──────── Document extract

The Goverenment and Industry Partnership VS the Motivation for the Non-Profit Organization

A few years ago I read two books:

The Free Agent Nation by Daniel H. Pink

The Non-Profit Economy by Burton Allen Weisbrod

The Free Agent Nation now seems like a relic from our distant past, while the principles in The Non-Profit Economy, which lays out the distinctions and roles that separate the private economy, government, and the non-profit economy, cry for public review.

While I was searching for The Nonprofit Economy, I came upon this paper, which expands upon the work of Weisbrod, published in Munich by Giovanni Cerulli


The redistributive role of non-profit organizations


ABSTRACT

By starting from the consideration that non-profit organizations cover a significant re-distributive function beside that of governmental agencies, the paper questions why government prefers to finance via transfers private entities likewise lucrative and non-lucrative entities rather than produce these goods directly.

By generalizing the Hansmann (1996) theory, we propose a “make or buy” approach in which the choice among three different ownership regimes (governmental, non-profit and for-profit) providing services in public benefit oriented sectors is affected not only by costs reduction (X-efficiency) but also by the level of transfers (degree of “redistribution”) decided at a political level.

────────────────

== Task list ==
1. Rename "sidebar" to "side panel" in the listing and write out its lines from the start of the listing up to and including the line with "Click the MeV", leaving everything else unchanged.
2. Write what comes next in the text on the redistributive role of non-profit organizations, starting after its last sentence.
The text and the listing are unrelated to each other.

──────── Entries supplied

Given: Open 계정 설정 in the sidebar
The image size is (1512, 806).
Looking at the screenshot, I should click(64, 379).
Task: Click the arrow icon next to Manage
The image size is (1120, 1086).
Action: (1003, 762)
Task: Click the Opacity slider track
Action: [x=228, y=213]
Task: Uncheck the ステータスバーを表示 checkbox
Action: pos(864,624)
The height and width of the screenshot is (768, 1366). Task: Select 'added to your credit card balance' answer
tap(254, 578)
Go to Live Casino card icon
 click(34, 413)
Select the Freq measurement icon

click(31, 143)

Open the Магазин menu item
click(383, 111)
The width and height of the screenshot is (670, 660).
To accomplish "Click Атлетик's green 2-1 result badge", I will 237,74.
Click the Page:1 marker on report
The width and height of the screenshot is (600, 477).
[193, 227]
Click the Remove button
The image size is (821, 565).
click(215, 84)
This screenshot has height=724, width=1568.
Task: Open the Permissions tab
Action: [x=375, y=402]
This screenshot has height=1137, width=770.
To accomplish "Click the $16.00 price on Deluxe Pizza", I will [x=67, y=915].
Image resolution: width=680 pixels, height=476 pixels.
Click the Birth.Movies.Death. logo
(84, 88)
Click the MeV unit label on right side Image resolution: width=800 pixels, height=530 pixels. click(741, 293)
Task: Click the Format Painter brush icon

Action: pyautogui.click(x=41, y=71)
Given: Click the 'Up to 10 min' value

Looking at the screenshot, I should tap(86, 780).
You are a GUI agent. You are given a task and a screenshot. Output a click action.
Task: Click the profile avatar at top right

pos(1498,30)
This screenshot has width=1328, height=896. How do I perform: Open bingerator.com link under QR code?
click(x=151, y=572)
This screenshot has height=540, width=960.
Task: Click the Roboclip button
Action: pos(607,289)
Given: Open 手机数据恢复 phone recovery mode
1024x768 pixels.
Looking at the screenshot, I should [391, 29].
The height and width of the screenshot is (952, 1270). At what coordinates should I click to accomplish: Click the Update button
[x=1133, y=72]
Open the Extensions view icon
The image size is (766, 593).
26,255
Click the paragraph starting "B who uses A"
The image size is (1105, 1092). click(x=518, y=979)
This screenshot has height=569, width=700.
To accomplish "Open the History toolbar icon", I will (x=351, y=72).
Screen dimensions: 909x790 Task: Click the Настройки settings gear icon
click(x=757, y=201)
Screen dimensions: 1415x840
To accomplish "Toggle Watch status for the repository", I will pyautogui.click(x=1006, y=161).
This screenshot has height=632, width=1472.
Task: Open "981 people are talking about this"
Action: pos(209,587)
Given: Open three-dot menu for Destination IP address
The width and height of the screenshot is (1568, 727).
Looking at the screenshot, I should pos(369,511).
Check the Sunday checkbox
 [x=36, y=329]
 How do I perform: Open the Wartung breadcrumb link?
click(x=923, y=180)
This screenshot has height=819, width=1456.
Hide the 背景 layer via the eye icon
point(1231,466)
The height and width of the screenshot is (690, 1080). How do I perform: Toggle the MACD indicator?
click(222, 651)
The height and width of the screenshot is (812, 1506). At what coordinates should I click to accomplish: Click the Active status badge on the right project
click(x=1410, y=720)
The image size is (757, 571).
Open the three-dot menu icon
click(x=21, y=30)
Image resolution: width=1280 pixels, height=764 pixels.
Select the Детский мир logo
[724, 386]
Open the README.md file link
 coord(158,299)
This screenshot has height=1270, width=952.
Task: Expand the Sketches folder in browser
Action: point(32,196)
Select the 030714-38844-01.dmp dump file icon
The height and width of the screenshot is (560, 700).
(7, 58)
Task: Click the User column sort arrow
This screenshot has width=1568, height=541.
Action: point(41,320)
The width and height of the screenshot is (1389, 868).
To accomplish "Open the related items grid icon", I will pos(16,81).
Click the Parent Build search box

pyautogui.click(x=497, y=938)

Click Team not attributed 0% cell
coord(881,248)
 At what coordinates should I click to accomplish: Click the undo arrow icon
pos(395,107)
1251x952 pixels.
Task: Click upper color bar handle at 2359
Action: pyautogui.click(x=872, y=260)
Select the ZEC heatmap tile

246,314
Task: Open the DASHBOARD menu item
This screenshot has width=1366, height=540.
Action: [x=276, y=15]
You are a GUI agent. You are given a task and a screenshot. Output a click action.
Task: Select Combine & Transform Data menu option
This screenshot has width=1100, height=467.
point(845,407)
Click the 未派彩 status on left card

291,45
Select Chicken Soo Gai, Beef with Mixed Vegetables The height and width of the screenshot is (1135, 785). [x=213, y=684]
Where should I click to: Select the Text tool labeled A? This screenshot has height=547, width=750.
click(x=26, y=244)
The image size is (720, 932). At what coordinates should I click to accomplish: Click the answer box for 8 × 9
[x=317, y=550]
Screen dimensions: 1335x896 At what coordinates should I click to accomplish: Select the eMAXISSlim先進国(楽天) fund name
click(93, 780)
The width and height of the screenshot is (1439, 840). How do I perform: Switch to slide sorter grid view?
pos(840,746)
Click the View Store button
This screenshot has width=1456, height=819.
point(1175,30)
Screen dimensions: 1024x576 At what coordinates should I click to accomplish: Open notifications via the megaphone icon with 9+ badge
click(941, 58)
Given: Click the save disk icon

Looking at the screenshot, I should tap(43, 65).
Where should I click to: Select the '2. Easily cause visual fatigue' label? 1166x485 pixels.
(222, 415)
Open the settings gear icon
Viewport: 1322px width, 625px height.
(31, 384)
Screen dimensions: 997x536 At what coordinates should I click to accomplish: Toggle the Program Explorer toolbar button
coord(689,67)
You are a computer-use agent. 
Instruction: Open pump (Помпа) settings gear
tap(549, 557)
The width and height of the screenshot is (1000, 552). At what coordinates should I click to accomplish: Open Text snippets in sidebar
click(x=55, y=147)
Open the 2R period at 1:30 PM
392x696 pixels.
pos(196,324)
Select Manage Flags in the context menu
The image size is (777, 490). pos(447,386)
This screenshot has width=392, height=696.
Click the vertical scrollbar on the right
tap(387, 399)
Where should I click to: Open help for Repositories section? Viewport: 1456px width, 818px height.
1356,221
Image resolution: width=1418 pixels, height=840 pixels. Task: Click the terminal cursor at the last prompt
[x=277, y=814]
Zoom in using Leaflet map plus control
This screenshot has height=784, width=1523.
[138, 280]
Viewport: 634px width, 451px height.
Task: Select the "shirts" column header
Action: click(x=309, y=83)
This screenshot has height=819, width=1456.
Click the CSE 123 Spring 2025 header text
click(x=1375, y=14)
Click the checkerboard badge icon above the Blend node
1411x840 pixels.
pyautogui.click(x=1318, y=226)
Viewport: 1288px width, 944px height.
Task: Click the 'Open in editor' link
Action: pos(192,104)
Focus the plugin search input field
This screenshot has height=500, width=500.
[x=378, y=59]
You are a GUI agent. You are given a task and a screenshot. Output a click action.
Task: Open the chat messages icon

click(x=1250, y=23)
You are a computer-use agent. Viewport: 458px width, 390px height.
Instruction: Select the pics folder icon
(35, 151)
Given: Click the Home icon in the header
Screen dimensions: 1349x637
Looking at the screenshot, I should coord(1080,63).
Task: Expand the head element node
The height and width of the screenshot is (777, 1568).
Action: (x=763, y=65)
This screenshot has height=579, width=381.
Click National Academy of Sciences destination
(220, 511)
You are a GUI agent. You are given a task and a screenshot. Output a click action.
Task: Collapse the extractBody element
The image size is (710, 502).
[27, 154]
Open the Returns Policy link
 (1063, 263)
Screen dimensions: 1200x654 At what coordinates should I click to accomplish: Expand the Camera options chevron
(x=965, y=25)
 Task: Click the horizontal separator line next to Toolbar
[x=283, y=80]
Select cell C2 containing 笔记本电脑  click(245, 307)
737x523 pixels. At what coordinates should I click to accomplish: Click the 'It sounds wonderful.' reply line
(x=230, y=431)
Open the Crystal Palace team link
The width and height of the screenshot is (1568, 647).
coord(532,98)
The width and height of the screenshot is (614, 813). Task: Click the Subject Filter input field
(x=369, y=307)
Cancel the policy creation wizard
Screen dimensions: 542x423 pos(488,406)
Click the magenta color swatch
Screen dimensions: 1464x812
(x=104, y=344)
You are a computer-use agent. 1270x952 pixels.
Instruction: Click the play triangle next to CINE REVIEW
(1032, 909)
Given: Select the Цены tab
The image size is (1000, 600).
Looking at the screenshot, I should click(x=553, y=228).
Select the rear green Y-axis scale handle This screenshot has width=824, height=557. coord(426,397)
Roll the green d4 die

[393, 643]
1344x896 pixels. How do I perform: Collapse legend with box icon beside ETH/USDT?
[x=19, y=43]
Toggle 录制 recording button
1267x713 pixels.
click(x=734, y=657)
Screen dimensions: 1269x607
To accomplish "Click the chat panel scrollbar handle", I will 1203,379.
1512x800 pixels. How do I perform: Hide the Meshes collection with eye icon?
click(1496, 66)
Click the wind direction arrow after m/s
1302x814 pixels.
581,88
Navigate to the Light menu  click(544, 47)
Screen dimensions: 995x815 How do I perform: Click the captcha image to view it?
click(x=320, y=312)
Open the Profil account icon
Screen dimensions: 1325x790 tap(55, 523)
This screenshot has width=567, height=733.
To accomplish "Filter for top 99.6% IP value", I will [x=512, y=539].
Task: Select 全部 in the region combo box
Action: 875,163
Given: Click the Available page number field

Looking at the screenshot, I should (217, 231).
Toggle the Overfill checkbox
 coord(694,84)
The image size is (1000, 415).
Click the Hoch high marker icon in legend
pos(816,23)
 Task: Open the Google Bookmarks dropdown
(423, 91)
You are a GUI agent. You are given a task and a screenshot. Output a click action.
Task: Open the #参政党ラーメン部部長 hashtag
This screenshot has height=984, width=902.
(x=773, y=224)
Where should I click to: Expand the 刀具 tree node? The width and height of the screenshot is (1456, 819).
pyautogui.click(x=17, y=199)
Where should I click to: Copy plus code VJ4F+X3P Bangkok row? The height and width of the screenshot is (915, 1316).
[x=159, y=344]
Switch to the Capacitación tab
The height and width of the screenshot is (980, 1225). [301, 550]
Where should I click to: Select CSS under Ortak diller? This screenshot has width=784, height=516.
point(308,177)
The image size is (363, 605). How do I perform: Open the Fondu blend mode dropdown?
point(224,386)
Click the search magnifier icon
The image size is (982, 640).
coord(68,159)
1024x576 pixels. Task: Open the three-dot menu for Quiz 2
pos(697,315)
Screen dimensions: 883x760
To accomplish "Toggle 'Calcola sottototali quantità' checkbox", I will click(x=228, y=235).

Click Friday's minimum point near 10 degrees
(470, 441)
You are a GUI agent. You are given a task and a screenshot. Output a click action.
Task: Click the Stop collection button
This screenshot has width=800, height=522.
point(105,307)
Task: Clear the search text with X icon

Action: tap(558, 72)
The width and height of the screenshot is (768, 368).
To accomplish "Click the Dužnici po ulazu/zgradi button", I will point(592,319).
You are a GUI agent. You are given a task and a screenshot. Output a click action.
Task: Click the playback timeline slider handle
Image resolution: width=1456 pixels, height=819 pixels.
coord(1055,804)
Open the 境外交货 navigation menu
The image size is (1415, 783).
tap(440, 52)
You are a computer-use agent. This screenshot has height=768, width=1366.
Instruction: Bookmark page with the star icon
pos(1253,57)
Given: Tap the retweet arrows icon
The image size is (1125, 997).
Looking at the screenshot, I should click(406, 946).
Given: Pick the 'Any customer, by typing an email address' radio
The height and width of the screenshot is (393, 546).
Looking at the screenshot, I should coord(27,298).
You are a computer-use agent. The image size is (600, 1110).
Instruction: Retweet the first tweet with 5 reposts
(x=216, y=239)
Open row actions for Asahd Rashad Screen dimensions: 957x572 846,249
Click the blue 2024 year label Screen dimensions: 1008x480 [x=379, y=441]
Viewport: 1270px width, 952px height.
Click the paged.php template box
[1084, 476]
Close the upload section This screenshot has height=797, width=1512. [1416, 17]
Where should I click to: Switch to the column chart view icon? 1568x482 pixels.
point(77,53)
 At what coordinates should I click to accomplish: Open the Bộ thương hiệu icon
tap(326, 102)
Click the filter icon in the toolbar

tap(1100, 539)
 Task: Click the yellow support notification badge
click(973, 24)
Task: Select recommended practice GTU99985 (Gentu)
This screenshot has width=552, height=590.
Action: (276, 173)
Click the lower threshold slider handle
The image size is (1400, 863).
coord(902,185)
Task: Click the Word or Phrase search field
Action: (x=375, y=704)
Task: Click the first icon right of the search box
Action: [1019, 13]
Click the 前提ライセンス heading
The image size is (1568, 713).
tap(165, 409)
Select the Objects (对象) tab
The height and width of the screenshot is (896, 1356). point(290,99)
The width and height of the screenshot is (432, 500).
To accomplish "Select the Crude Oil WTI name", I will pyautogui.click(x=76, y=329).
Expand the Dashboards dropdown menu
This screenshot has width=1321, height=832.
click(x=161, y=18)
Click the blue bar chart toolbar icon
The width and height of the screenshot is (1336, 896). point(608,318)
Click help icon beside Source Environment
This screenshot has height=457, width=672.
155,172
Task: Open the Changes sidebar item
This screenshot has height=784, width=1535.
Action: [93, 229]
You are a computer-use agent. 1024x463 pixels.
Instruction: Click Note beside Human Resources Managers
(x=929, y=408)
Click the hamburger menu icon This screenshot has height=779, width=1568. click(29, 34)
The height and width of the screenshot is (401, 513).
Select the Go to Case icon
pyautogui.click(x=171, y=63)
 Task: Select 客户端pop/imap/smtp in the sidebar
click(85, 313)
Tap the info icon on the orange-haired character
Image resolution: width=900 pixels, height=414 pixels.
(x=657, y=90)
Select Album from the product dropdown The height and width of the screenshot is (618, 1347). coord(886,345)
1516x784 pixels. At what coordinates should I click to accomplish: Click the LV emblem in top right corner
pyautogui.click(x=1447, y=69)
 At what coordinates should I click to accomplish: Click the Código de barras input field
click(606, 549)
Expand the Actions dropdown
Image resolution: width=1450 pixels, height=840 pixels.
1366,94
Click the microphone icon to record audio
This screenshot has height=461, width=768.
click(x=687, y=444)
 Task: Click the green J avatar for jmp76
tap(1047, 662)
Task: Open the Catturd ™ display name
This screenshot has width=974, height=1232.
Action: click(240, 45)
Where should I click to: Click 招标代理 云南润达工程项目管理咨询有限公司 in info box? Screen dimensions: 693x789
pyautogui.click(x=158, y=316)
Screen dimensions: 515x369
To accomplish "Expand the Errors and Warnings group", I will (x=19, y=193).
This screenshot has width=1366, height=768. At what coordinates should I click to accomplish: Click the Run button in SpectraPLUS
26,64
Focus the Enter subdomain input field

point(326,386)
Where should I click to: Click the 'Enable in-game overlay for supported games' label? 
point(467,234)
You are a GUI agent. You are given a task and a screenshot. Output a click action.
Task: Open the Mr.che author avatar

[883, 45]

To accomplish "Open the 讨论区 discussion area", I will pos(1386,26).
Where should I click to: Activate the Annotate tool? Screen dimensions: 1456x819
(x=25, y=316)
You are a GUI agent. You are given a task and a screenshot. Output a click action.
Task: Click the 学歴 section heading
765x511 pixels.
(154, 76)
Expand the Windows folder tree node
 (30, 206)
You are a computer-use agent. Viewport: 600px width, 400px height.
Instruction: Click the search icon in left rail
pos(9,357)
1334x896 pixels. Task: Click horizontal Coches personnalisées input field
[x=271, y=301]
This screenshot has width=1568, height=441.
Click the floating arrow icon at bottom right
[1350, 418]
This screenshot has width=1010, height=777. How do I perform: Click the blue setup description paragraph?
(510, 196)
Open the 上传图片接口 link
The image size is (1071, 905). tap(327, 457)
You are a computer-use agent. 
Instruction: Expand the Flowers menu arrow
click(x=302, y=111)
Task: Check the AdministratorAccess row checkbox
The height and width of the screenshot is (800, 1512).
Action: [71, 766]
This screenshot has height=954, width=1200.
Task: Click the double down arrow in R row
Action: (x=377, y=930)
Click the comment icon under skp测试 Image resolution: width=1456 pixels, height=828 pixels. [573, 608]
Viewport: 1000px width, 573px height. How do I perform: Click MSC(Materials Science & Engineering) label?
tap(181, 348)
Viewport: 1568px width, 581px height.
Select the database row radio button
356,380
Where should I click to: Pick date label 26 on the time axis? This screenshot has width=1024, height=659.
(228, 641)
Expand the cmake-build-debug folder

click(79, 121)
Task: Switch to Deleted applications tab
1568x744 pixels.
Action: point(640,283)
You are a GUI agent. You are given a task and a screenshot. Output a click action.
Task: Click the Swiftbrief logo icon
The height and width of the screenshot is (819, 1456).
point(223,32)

────────────────

== Outputs for the tasks ==
1.
Given: Open 계정 설정 in the side panel
The image size is (1512, 806).
Looking at the screenshot, I should click(64, 379).
Task: Click the arrow icon next to Manage
The image size is (1120, 1086).
Action: (1003, 762)
Task: Click the Opacity slider track
Action: [x=228, y=213]
Task: Uncheck the ステータスバーを表示 checkbox
Action: pos(864,624)
The height and width of the screenshot is (768, 1366). Task: Select 'added to your credit card balance' answer
tap(254, 578)
Go to Live Casino card icon
 click(34, 413)
Select the Freq measurement icon

click(31, 143)

Open the Магазин menu item
click(383, 111)
The width and height of the screenshot is (670, 660).
To accomplish "Click Атлетик's green 2-1 result badge", I will 237,74.
Click the Page:1 marker on report
The width and height of the screenshot is (600, 477).
[193, 227]
Click the Remove button
The image size is (821, 565).
click(215, 84)
This screenshot has height=724, width=1568.
Task: Open the Permissions tab
Action: [x=375, y=402]
This screenshot has height=1137, width=770.
To accomplish "Click the $16.00 price on Deluxe Pizza", I will [x=67, y=915].
Image resolution: width=680 pixels, height=476 pixels.
Click the Birth.Movies.Death. logo
(84, 88)
Click the MeV unit label on right side Image resolution: width=800 pixels, height=530 pixels. click(741, 293)

2.
QUOTE:


Nonetheless, as suggested by Borzaga (2001), two elements seem to be overlooked by this literature. The first relies on a scarce attention devoted to the internal structure of the non-profit institution that still remains an unexplored black box; the second refers to the fact that this literature has quite completely overlooked the evident fact that non-profit organizations also hold a relevant “redistributive function”, that is, they are set up for and operate with the explicit goal of modifying the distribution of income when the current one is considered as not consistent with social preferences (Borzaga, 2003, p. 39). This aim is particularly distinctive for non-profit organizations working within public benefit oriented sectors where, as we will see, beside the need for efficiency society considers also the need for equity. The paper aims to analyze this second issue by deepening the first one.